Néanmoins, les organisations de défense des droits de l’homme au Mexique se plaignent que sous le gouvernement Scheinbaum, les cas de disparitions forcées ont augmenté de 16 % en 2024. Selon les rapports d’organisations non gouvernementales, en moyenne 40 personnes disparaissent chaque jour au Mexique.

Pour les proches et les collectifs des victimes de disparitions forcées, la décision de l’AGTDFI représente un espoir d’inciter l’État mexicain à enquêter sérieusement et pleinement sur chaque cas individuel de disparition forcée et à punir ces crimes. C’est ce qu’indique un communiqué signé par 28 collectifs de proches des victimes. C’est ce qu’a publié l’organisation de défense des droits humains Fray Bartolomé de Las Casas.

Mgr Raúl Vera, qui travaille depuis des décennies dans la défense des droits de l’homme dans l’État du Chiapas, dans le sud du pays, a soutenu les revendications des collectifs.

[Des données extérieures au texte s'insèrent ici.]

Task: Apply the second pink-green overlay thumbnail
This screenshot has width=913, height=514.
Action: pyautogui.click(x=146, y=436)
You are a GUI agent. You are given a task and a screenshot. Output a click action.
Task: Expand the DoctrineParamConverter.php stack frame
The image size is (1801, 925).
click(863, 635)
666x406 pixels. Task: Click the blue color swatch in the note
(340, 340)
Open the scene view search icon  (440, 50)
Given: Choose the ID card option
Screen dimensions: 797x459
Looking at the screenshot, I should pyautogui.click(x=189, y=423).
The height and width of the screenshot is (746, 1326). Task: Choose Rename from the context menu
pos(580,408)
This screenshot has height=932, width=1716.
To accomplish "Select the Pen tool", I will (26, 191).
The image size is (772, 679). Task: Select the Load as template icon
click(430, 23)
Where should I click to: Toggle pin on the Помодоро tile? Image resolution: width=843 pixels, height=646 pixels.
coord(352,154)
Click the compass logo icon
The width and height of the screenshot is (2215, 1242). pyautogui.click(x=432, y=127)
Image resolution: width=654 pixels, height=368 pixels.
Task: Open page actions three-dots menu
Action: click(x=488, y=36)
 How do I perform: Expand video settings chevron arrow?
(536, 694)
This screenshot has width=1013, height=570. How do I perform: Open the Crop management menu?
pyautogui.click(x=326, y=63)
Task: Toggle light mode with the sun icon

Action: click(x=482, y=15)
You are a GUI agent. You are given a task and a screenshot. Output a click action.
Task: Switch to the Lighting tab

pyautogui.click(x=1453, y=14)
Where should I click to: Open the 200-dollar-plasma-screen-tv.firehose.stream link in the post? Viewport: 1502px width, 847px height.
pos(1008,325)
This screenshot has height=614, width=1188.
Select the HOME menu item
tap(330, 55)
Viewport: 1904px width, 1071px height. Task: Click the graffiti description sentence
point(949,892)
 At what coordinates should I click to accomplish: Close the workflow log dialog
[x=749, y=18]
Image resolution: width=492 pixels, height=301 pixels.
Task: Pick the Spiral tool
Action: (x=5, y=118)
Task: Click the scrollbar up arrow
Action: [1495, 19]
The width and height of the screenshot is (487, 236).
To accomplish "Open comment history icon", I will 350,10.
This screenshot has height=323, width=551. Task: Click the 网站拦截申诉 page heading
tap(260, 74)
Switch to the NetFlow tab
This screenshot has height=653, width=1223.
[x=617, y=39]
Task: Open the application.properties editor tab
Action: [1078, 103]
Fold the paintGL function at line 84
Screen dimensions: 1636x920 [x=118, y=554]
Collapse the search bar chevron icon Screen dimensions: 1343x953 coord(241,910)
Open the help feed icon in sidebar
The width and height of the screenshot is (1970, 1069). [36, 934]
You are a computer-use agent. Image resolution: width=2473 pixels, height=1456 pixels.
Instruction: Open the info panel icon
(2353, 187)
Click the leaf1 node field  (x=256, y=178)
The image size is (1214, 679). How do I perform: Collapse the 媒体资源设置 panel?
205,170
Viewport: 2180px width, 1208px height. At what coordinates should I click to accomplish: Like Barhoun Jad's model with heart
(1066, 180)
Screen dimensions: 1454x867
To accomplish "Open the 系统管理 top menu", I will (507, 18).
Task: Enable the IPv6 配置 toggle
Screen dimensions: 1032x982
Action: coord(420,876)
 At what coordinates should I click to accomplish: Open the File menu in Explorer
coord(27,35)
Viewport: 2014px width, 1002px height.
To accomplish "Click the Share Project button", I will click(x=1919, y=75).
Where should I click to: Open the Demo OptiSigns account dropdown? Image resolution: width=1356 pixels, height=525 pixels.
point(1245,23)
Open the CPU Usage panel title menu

Vera a appelé le gouvernement mexicain à faire face à la situation et à cesser de tolérer l’implication des politiciens dans le crime organisé.

Jimena Reyes a appelé le gouvernement mexicain à soutenir la décision du groupe de travail de « mettre fin à ces conditions indescriptibles ». Actuellement, 132 534 personnes sont portées disparues au Mexique.